(SUPPLIED RECORDS)

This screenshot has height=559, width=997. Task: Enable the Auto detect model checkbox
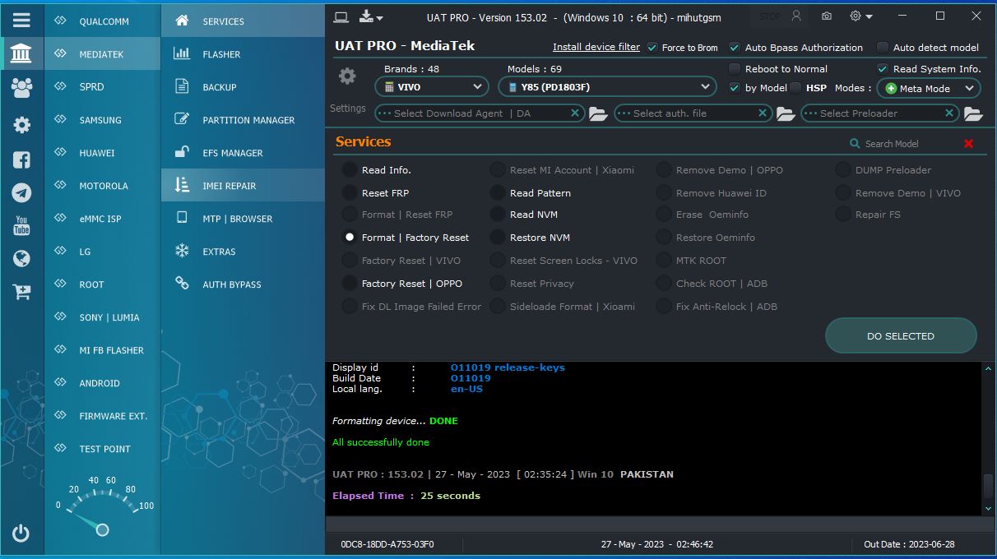[x=883, y=48]
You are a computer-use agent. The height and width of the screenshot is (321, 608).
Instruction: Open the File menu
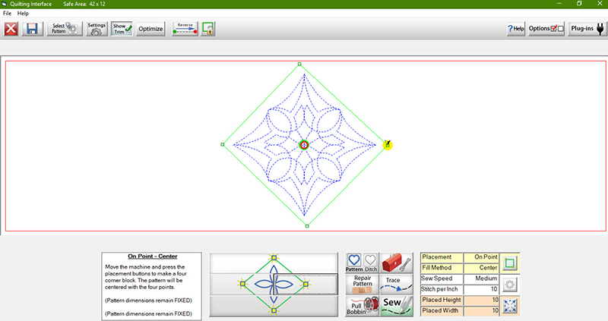pos(8,14)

(End SUPPLIED RECORDS)

• WHAT NEEDS TO BE DONE:
Copy each line above exactly, with no images.

• WRITTEN RESPONSE:
This screenshot has height=559, width=997. Task: Enable the Auto detect model checkbox
[x=883, y=48]
You are a computer-use agent. The height and width of the screenshot is (321, 608).
Instruction: Open the File menu
pos(8,14)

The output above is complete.